For added nuance, the Black Lives Matter movement made a similar call to abolish the police in the United States. When white supremacy is the systemic norm, black people become viewed as criminally-inclined compared to their white counterparts, so the police become the manifestation of that racist imbalance. When race is criminalized, when poverty is criminalized, when mental health is criminalized, when drug abuse is criminalized, then intrinsic police violence becomes directed at those demographic. Getting rid of the cops, in theory, would force us to confront the problems within these demographics non-violently.

If drug use was no longer illegal, then we would need to help drug addicts instead of locking them up. Treatment would become the default. If we could no longer lock up the poor, we would have to find them stable housing and make sure they had enough to support themselves so they would no longer need to game the system in order to survive. Mental health would somewhat ironically become a health issue, and those whose underlying issues causes them to act out in anti-social behaviours could only be helped instead of punished. We would probably have to shift our cultural view of violence as being the solution to all our problems so that those who commit violence to solve their problems would do less of that, too. We would need to refocus on rehabilitation as a solution, on help as a solution, on compassion as a solution. Cuz if we didn’t, society would collapse into a miasma of inhuman chaos and brutality!!

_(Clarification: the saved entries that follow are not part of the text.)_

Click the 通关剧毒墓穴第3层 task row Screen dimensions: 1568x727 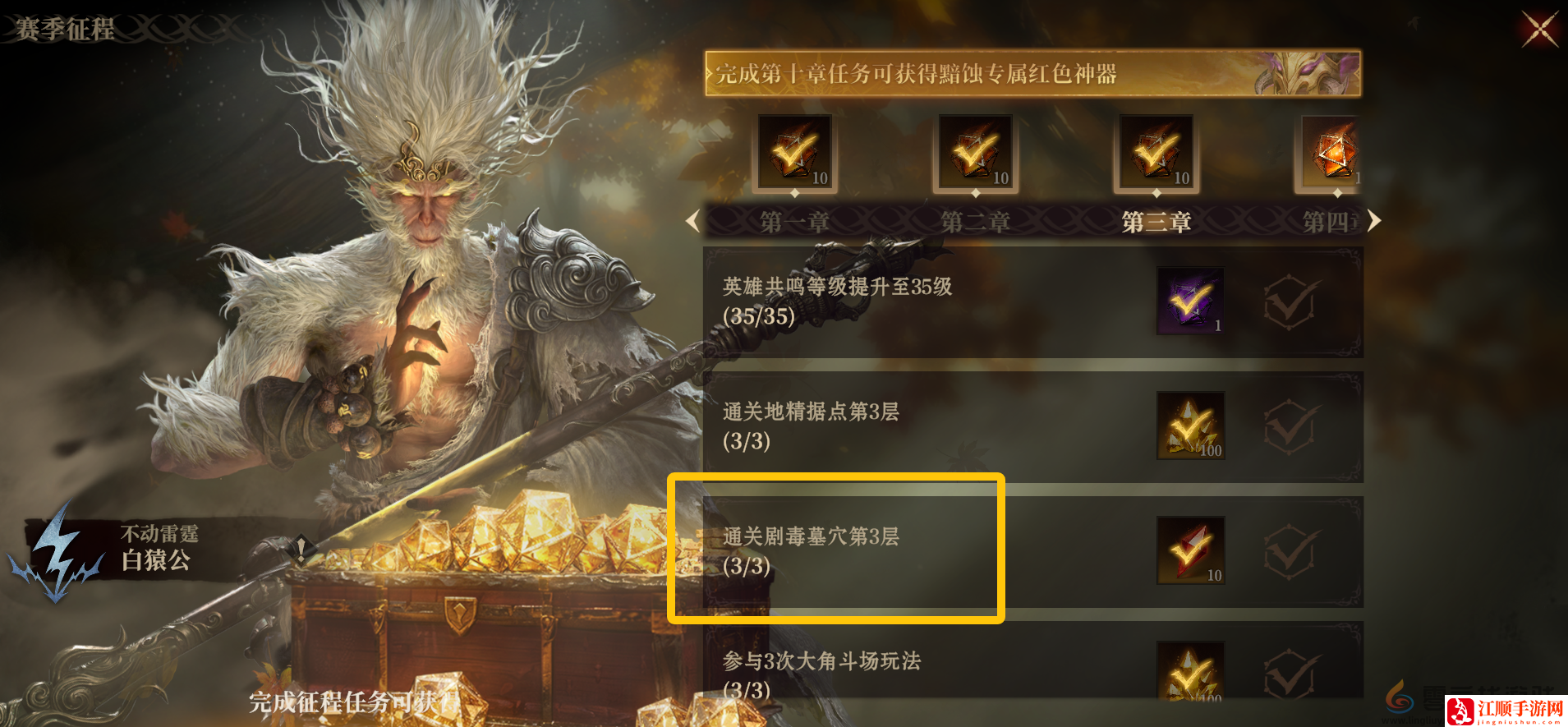click(x=1032, y=552)
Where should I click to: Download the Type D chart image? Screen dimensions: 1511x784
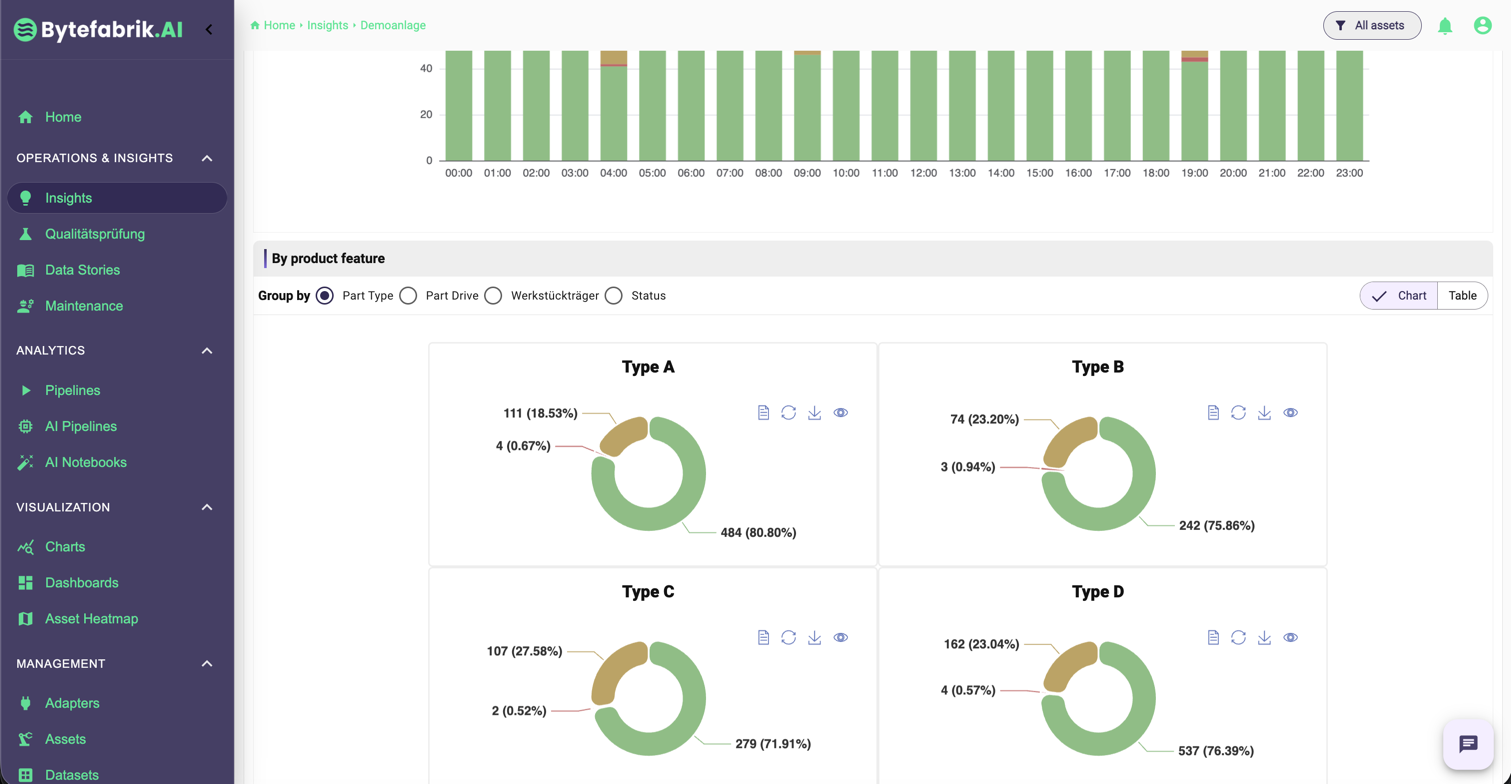click(1264, 638)
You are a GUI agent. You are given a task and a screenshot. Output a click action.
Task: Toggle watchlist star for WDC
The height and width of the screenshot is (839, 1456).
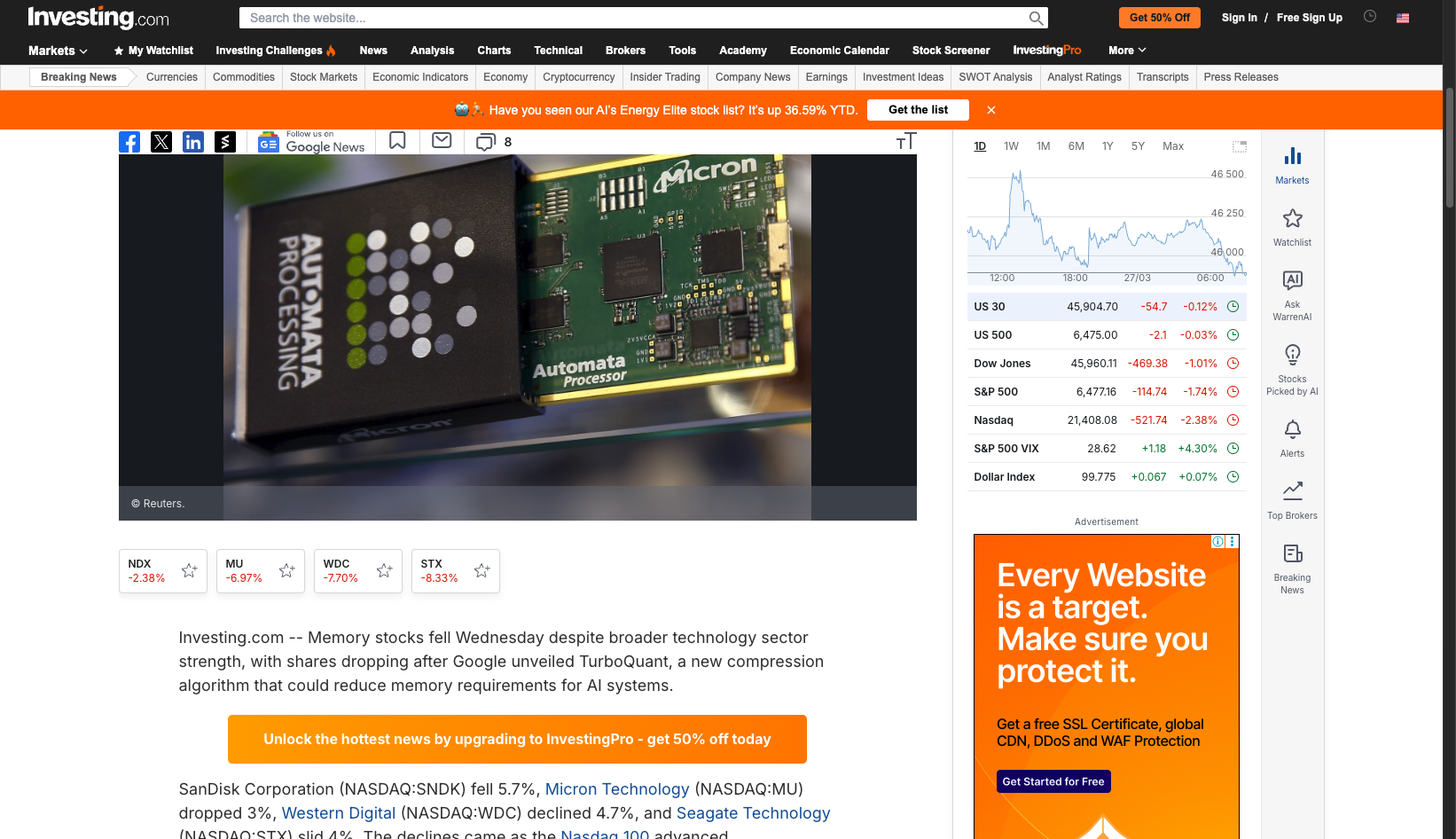tap(384, 571)
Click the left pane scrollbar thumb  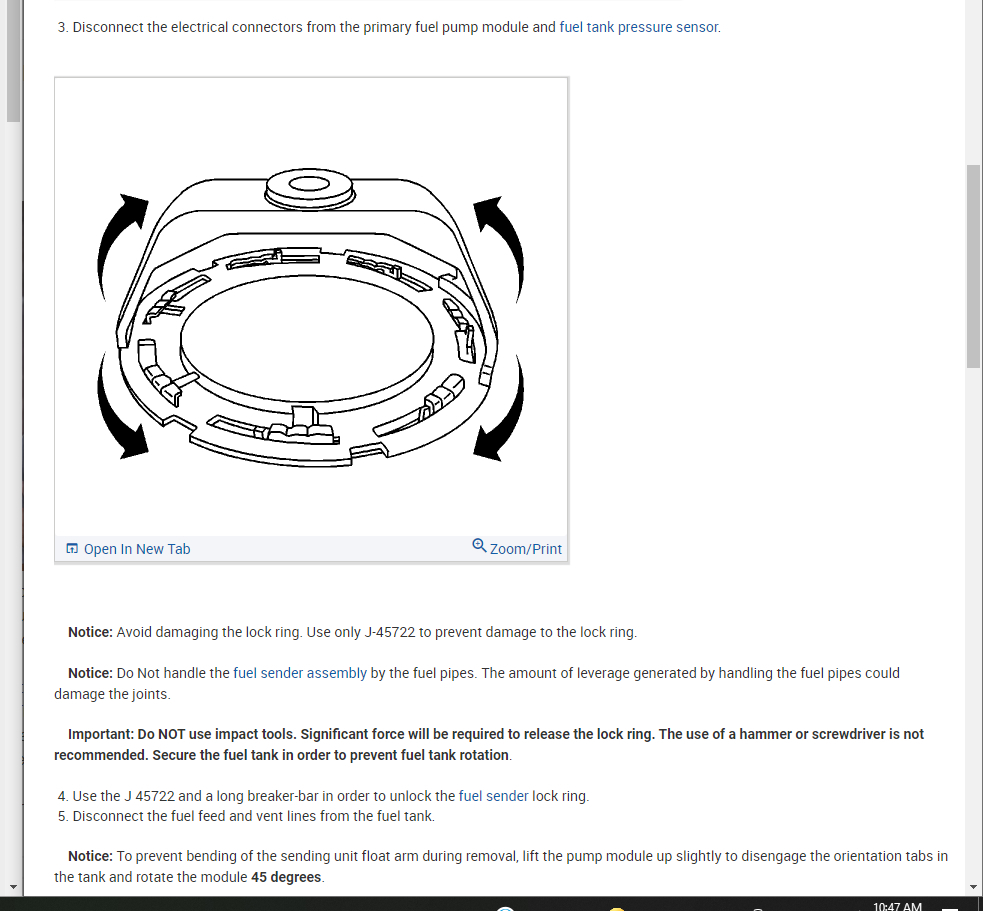coord(13,61)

And that’s the thing about abolishing the police. If the monopoly on “legitimate” violence dissolves, a power vacuum appears. It’s why libertarianism is a terrible idea: if the government is abolished, then those with the most power (corporations) would step up and dominate with their unchecked and unregulated sovereignty. If the police disappear, then those currently with power, and this could be as little power as an abusive husband to as much power as a drug kingpin, will be able to execute that power without regulation.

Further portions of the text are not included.